The new commitment is intended to help the nations reach their respective pledges under the Paris climate agreement. “As we implement our respective Nationally-Determined Contributions, we will cooperate on climate mitigation and adaptation, focusing in particular on highly integrated sectors, shared ecosystems, human health and disaster risk-reduction efforts,” the announcement says.
Under the Paris Agreement, the U.S. pledged to cut its greenhouse gas emissions 26-28 percent by 2025. Canada has promised to reduce its emissions by 30 percent by 2030 and Mexico has pledged to reduce its emissions by at least 25 percent by 2030. “North America has the capacity, resources and the moral imperative to show strong leadership building on the Paris Agreement and promoting its early entry into force,” the agreement says.
All three nations also restated their intention to formally join the Paris Agreement by the end of the year. The agreement will come into force following ratification by 55 nations representing 55 percent of the world’s emissions. Currently, 18 nations representing .18 percent of global greenhouse gas emissions have ratified the agreement. If the U.S., Mexico, and Canada join that percentage would jump to 21.72.
“We can help lead the world to meet this threat. Already, together in Paris, we achieved the most ambitious agreement in history to fight climate change. Now, let’s bring it into force this year,” Obama said in a speech Wednesday to the Canadian Parliament.
The new announcement defines “clean energy” as power generated from renewable sources, nuclear power, and carbon capture and storage technologies on fossil fuel power generation.
“To support the goal of 50 percent clean power generation, the three countries plan a range of initiatives, including cutting power waste by aligning ten appliance efficiency standards or test procedures by 2019, 5,000 megawatts of cross-border transmission projects to facilitate deployment of clean power, a joint study of the opportunities and impacts of adding more renewables to the electric grid on a continental basis, and the greening of government operations to 100 percent clean energy by 2025,” Jason Furman, chairman of the Council of Economic Advisers and Brian Deese, senior adviser to the president on climate, conservation, and energy policy, wrote in a blog post Wednesday.
The new clean energy target will build on a transition already in process within the energy markets of all three countries, the two officials wrote. “Deployment of clean energy is growing at an unprecedented pace and the cost of new technologies is plummeting,” according to Furman and Deese.
Not everyone was thrilled with the announcement.
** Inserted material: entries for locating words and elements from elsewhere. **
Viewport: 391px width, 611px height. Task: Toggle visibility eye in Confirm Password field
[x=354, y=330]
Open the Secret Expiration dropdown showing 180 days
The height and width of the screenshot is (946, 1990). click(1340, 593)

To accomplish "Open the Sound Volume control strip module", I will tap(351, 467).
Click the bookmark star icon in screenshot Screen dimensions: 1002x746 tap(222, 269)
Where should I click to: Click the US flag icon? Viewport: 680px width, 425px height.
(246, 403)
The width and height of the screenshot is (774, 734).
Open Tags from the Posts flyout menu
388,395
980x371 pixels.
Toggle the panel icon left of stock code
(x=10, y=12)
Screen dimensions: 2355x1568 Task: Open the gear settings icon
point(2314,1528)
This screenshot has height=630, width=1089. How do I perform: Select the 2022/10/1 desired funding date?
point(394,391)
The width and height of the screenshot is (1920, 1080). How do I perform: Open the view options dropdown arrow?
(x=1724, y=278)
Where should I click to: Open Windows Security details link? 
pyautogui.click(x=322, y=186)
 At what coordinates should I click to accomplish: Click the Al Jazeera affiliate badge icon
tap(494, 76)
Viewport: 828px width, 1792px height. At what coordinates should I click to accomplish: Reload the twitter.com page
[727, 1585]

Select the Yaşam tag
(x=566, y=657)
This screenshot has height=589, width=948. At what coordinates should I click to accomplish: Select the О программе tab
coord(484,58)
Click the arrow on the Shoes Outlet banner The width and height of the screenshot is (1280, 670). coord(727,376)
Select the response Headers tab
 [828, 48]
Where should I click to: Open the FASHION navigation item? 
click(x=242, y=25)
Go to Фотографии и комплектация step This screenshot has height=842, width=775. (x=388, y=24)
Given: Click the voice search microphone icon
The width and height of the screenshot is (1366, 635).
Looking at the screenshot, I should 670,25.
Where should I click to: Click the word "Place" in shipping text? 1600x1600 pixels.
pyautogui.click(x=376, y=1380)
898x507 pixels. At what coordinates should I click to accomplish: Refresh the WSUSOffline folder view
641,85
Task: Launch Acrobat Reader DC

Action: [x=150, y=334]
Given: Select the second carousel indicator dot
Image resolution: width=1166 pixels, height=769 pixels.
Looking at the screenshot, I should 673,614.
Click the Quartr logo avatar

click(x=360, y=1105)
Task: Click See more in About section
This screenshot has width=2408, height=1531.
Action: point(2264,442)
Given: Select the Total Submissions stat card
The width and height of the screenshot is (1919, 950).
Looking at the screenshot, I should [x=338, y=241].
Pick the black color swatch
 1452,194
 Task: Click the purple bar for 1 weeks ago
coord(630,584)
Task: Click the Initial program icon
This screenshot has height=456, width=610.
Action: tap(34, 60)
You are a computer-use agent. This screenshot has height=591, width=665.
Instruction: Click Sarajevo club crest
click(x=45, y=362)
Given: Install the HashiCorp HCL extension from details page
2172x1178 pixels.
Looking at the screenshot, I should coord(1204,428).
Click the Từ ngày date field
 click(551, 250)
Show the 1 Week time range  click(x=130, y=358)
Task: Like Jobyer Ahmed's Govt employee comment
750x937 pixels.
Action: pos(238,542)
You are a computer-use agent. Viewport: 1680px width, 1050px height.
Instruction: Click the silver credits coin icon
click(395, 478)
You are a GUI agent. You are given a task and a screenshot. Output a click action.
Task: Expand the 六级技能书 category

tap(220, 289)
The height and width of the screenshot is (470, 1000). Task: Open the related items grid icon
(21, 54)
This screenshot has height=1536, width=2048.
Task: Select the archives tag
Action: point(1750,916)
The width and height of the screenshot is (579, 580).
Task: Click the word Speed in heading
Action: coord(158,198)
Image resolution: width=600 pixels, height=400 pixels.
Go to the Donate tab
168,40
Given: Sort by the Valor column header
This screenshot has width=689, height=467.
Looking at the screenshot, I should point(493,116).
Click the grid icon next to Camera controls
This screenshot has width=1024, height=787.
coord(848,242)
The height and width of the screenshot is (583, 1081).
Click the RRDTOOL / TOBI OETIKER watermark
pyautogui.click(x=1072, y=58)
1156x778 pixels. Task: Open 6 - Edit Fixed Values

The American Coalition for Clean Coal Electricity called into question the inclusion of CCS in the pledge, saying that it is not feasible in the U.S. due to regulation. “[T]here are no scalable plants anywhere in the world with CCS and none will ever be built in this country thanks to regulations promulgated by this Administration. So the question is, just where will all this low- or zero-carbon energy come from? Certainly not rainbows and unicorns which one would have to [have] pockets full of to meet these pie in-the-sky commitments,” Laura Sheehan, ACCCE senior vice president of communications, said in a written statement,
Canada is home to the world’s first commercial-scale CCS project on a post-combustion coal-fired power plant at SaskPower’s Boundary Dam Unit 3 plant.